_Brief:_ Going line by line through the material below, tally those that contain the word "Share" and give the count by itself.

━━━ Entries shown

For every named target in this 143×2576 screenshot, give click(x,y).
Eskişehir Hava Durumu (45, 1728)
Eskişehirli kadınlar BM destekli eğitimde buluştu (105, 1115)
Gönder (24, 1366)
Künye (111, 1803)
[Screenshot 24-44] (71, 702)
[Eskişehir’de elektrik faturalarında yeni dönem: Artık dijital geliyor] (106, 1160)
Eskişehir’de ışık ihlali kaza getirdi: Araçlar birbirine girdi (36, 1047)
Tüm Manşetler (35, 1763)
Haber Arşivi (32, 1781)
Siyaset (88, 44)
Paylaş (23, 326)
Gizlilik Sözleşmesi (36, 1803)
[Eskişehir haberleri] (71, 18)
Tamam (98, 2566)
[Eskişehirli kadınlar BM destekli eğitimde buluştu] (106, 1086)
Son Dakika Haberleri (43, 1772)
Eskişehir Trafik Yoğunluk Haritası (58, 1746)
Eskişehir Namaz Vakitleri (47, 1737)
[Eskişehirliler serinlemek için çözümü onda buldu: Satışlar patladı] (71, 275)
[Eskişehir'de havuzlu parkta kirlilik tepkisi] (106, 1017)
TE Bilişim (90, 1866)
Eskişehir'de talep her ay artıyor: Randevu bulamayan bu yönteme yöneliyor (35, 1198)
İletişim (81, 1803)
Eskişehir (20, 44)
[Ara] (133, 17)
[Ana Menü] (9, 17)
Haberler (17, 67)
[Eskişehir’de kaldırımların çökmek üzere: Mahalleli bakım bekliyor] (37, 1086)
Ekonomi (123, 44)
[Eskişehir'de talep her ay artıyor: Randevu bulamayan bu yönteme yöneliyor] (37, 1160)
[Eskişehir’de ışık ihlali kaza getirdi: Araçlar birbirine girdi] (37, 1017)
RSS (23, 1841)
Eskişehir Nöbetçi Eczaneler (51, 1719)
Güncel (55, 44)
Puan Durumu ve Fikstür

━━━━━━
━━━ Entries shown

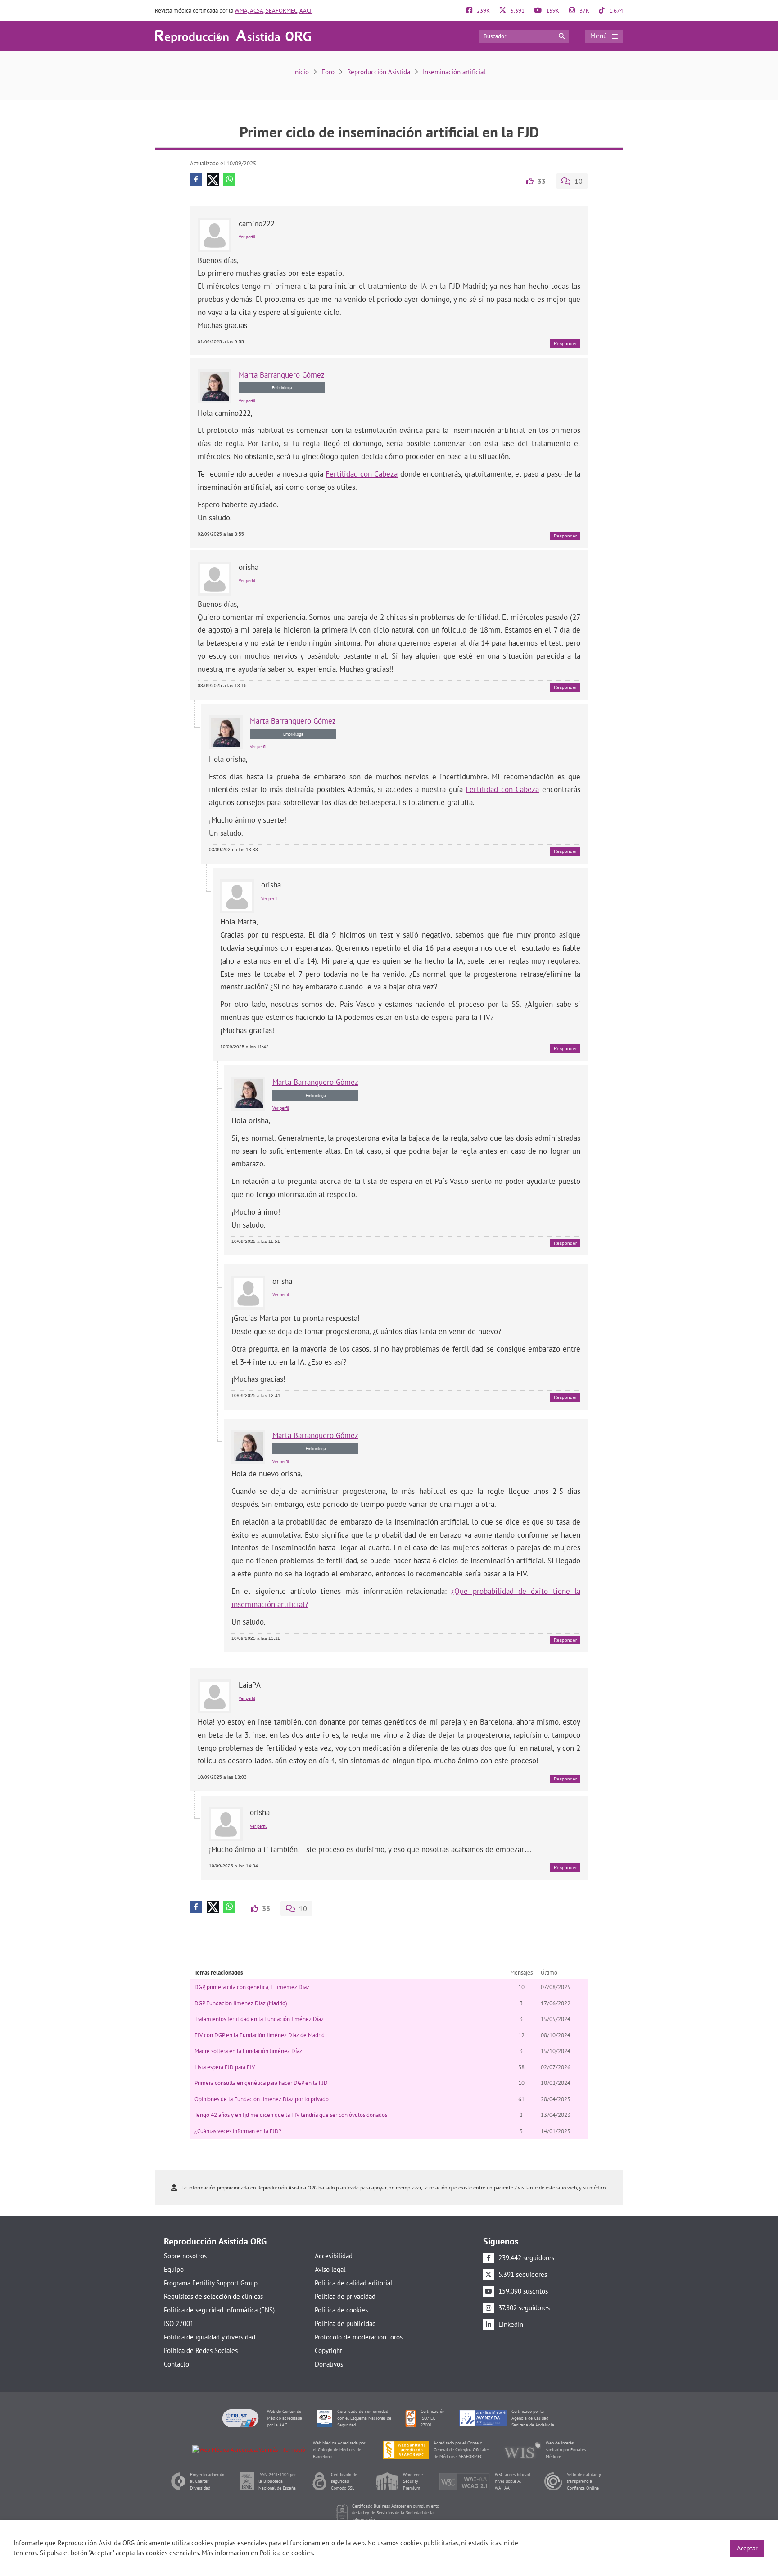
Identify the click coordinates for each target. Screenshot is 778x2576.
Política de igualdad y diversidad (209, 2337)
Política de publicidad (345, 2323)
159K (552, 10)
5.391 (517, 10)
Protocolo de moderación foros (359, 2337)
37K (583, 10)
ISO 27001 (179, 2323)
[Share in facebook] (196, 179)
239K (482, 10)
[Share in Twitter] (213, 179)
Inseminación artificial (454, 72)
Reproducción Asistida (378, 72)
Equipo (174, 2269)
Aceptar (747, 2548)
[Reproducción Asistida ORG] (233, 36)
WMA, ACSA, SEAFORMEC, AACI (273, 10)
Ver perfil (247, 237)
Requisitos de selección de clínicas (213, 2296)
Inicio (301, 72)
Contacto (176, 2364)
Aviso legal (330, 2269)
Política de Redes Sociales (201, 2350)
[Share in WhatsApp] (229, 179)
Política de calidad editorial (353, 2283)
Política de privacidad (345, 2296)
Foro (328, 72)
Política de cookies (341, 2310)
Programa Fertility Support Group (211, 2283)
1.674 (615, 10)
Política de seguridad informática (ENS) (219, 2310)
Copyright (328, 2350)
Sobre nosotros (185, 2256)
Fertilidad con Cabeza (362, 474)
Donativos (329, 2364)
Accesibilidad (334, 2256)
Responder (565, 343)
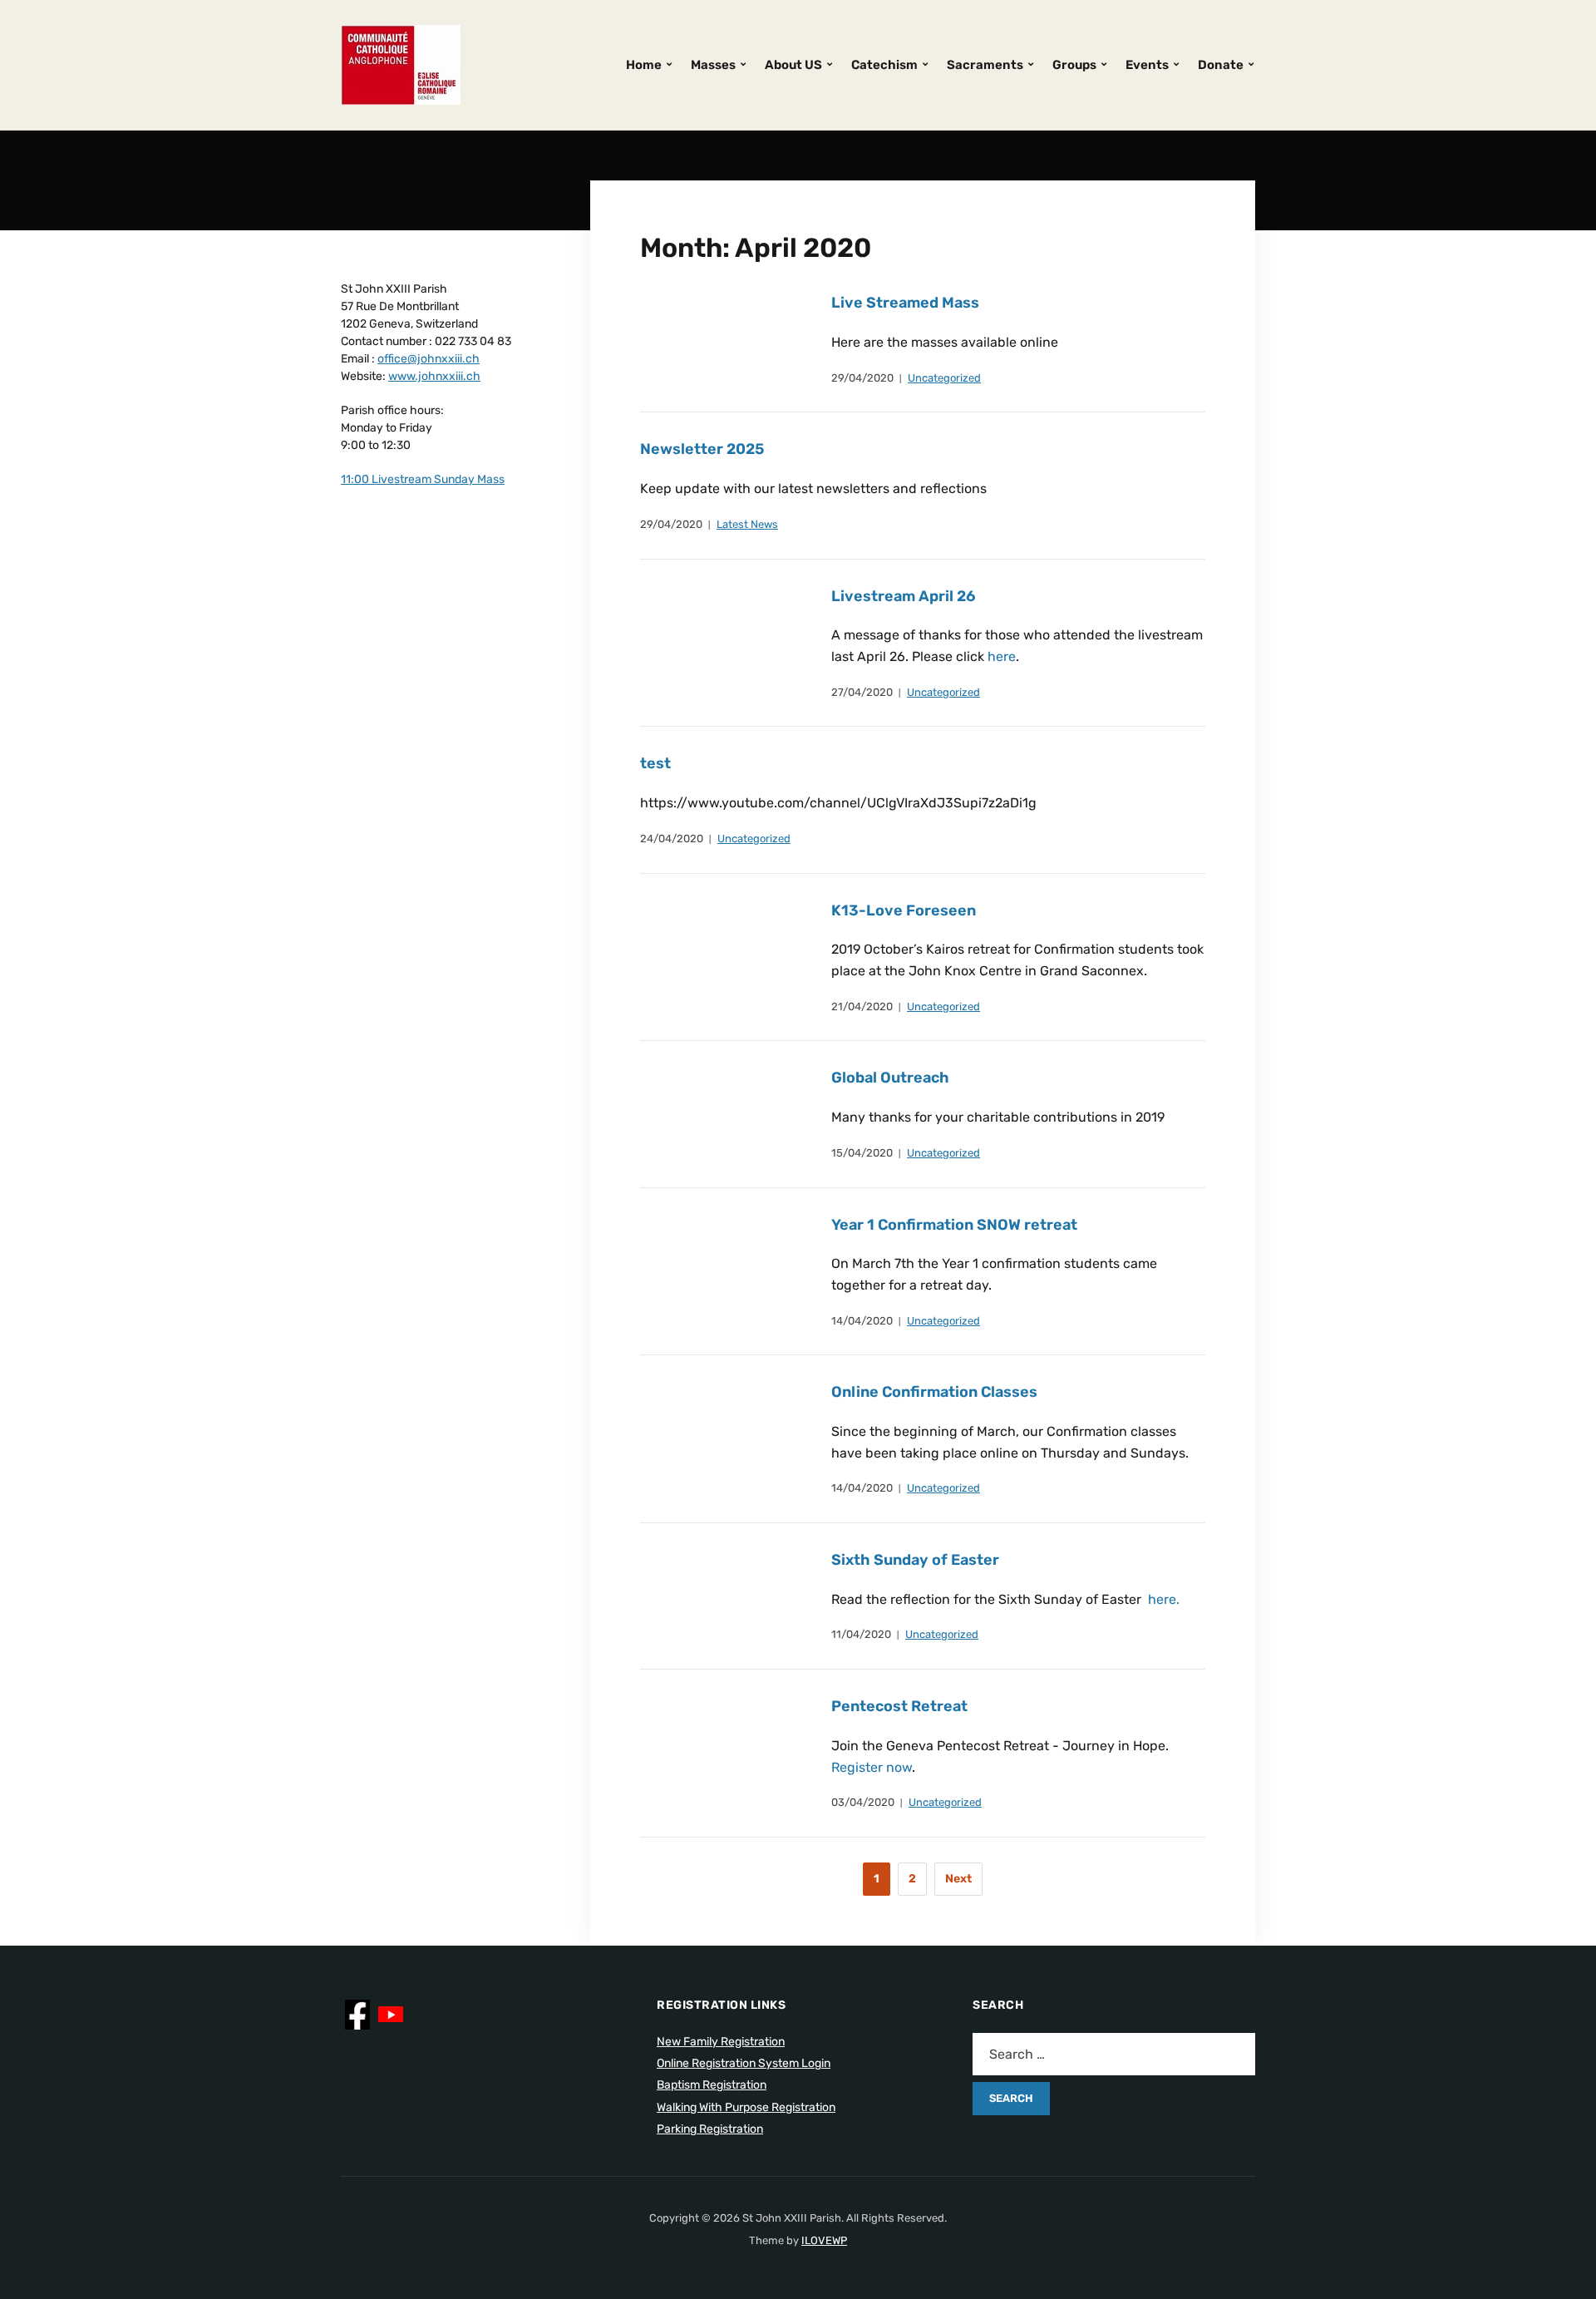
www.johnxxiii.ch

━━━━━━

_Exercise solution:_ 3